INFORMATION GIVEN:

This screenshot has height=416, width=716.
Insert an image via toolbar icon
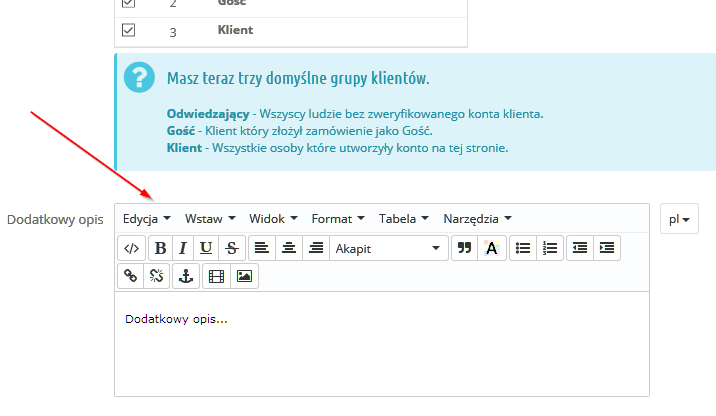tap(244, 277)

...

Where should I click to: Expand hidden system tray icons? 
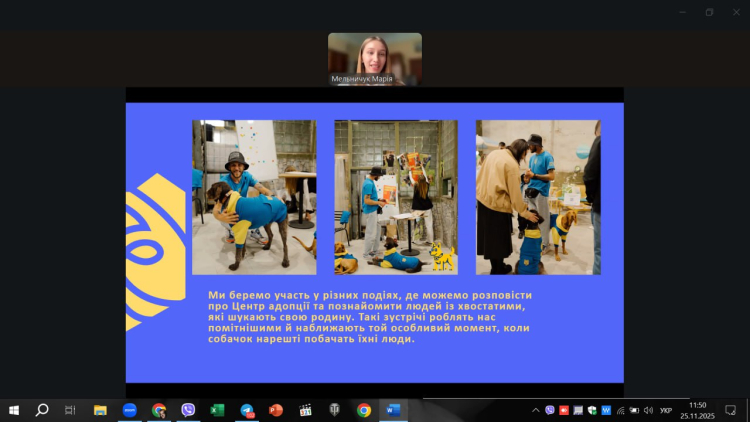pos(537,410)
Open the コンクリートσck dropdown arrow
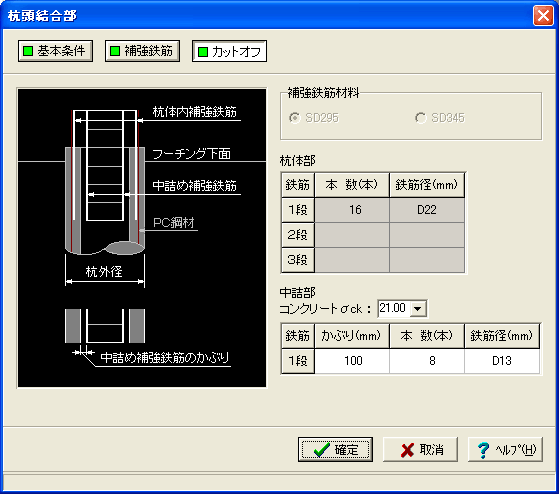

WHAT YOU NEED TO DO:
Everything above from the line containing "Where should I" through the line containing "Open the コンクリートσck dropdown arrow" must be repeated exactly, and the pictures must be left out.

PROBLEM SOLUTION:
Where should I click to: Expand hidden system tray icons? 
pos(537,410)
Open the コンクリートσck dropdown arrow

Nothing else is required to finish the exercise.